After settling Eric in and enjoying another great lunch, we headed out in the bucky with Eric, myself and Ruth in the back. It only took an hour for us to find a rare lone Springbuck ram away from the herd. From 240 yards Eric took his first EVER shot with the MUTT and dropped that nice Springbuck on the spot. Another in the salt!

We then headed up to StillFountein in search of Kudu. That valley, already having been mentioned a number of times, was relatively narrow but very long so Denver dropped off 3 trackers with radios along the valley as we entered it to serve as spotters. We headed up to the same location to wait in the shade where I had taken the ELAND the night before. It was a great tool for Eric to glass and get into the rhythm of the bush, following animals in and out out of the spring area, very seldom ever going more than a few minutes without a sighting. We only saw a few KUDU cows and calves. 

No wait, the radio goes off, large Kudu bulls sighted down the valley at 400 yds range. We grabbed our gear, ran down to the truck, loaded, drove to a spot on the backside of the hill the spotter was on, ran up the 500 yds to the crest, spotted the bulls moving away and higher. With only an hour before sunset, a decision needed to be made quickly with no margin for error. Eric, Denver and Andy from the video crew crept down the other side of the hill, set up for a sitting shot at a 10 degree incline and Eric made the shot at an amazing 597 yards, dropping Mr Kudu and rolling him down the hill. We heard the suppressed shot, the THWACK and Eric and Denver's yelling so we knew it was good. 

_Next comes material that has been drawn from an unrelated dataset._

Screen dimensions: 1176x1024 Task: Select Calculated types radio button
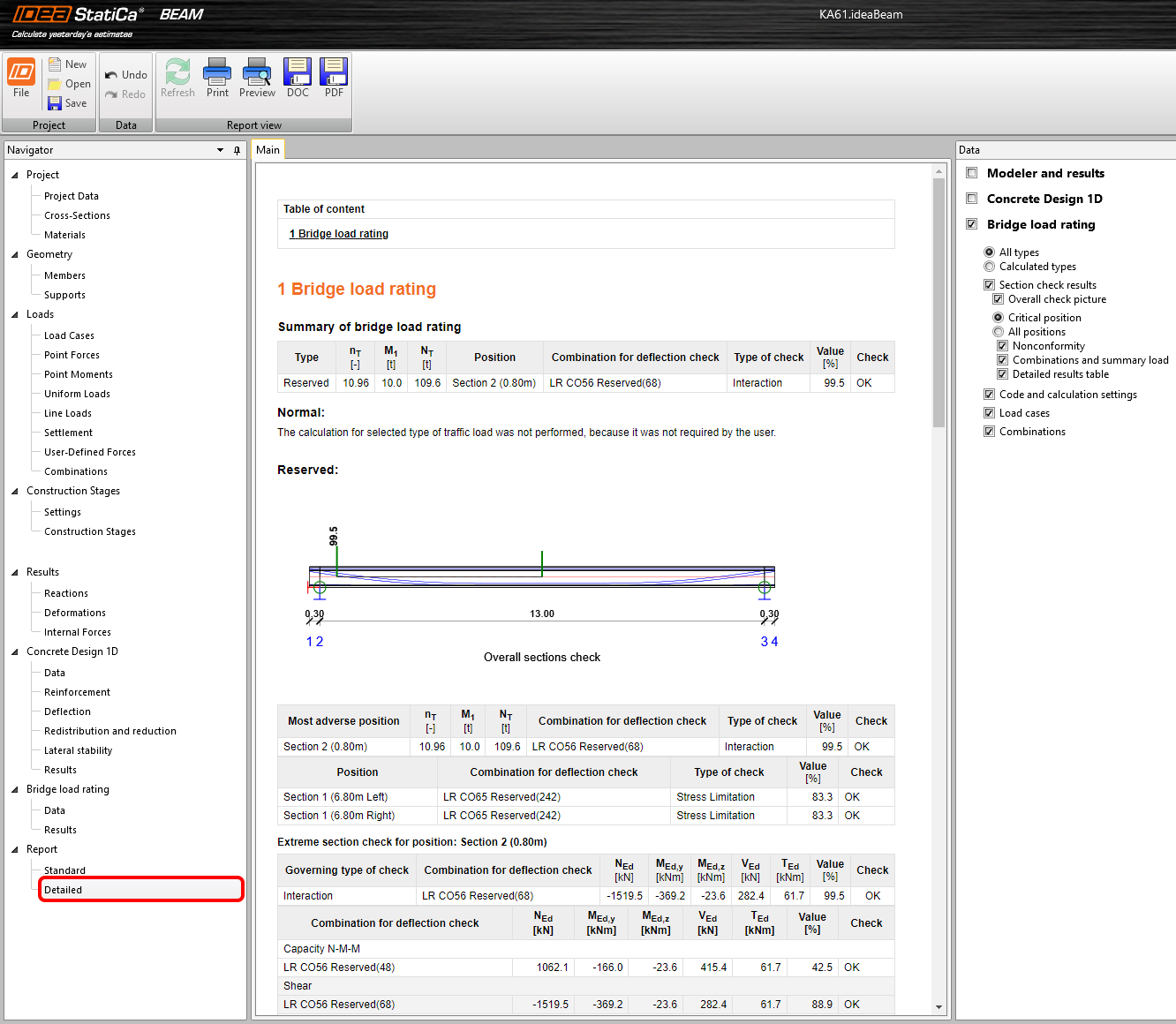(x=990, y=267)
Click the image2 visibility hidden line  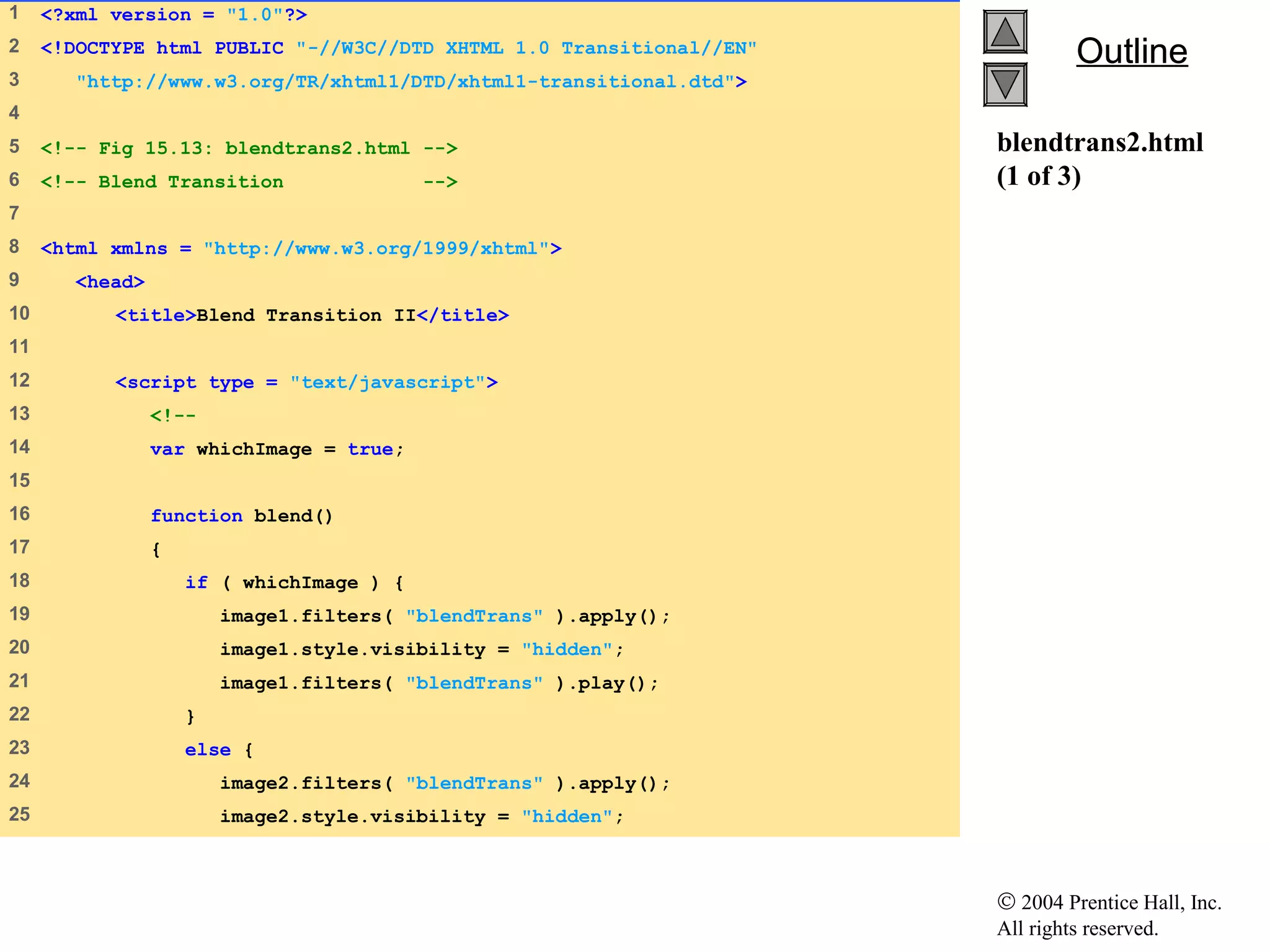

Only problem now was the location of the downed Kudu on the side of a steep mountain. Bottom line, it was nearly too dark for pictures, caping and quartering the animal so it could be carried down that mountain by hand with each man falling a couple times on the loose footing. At the bottom it was necessary to crawl through the bush on hands and knees. Eric and Denver became friends for life that night sharing that adventure. Scratched up, bloody from carrying the carcass, they emerged at the truck exhausted but elated. An interesting note by Denver, about 2 of 10 Americans would climb that mountain and 1 of 10 would help carry it down. Duly noted that for the first time in my life I passed on that hike up and down in the dark, although I ached waiting for them, but I knew that mountain was for younger men than I.